IFComp 2019: The Surprise
It’s been a busy day, and I only have the energy for a few brief comments on a similarly brief game.
The Surprise is an autobiographical story of a woman self-administering a couple of pregnancy tests in an office bathroom, learning that she’s pregnant, and notifying her husband through joyous tears. That’s it. Just a little episode from the author’s life that meant so much to her that she wanted to share it with the Comp judges, to whom it will probably, in most cases, mean not quite as much. It’s made of Twine and minimalist, functional prose, with a little freely-roamable map of sub-locations.
There’s some use of real-time delays, which is something I’m going to complain about in every game where it occurs. The longest such delay here is used to reproduce the 20-second wait for one of the tests to display results. Can I just say that I do not find this to be an effective way to build the sense of anticipation that the author probably intended? I can’t speak for others, but my reaction to a deliberate 20-second pause in an interactive work is pretty much always going to be annoyance.
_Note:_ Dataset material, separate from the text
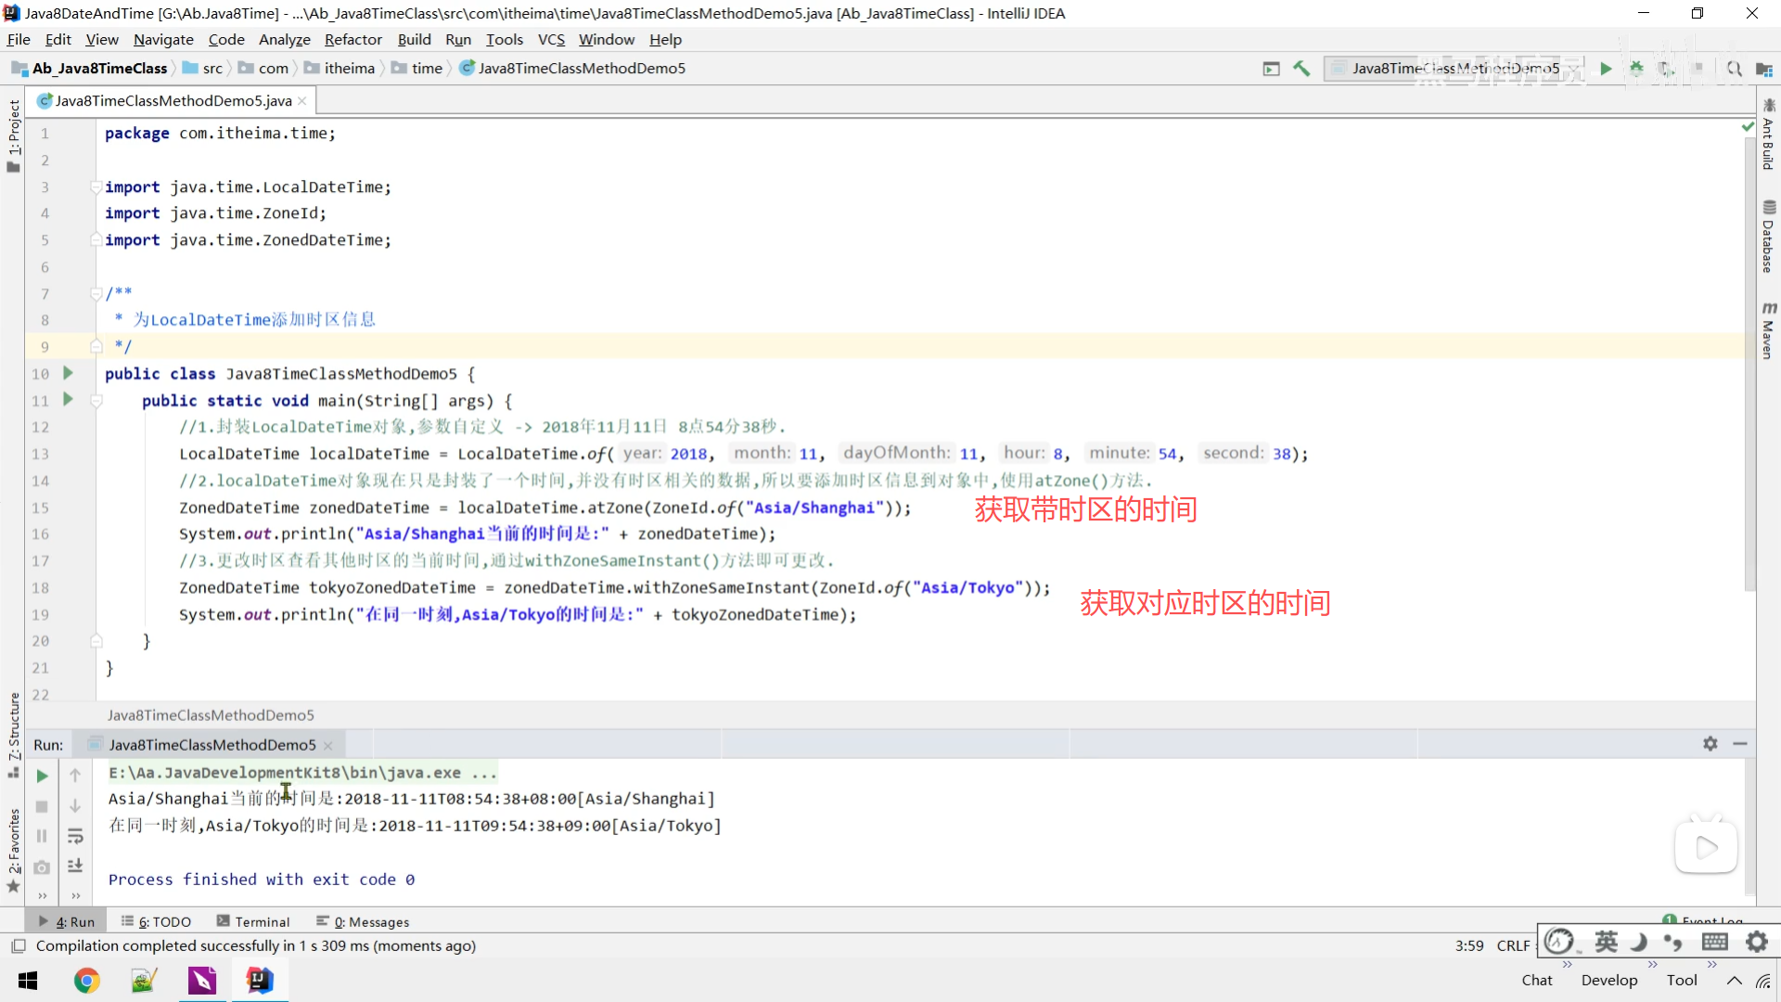Screen dimensions: 1781x1002
Task: Click the scroll-to-end icon in Run panel
Action: pyautogui.click(x=75, y=866)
Anyway, that’s not what I found interesting about this game. What’s interesting about it is what it shows about the state of Twine. This is, as I said, a short and minimalist piece written in Twine. And yet, it’s implemented adventure-game-style, with rooms and inventory and objects that can exist in multiple states. Apparently this style is now easy enough, or perhaps just expected enough, to do in Twine that people will choose it over stateless branching text for tiny personal games like this one. This was not the case just a few years ago.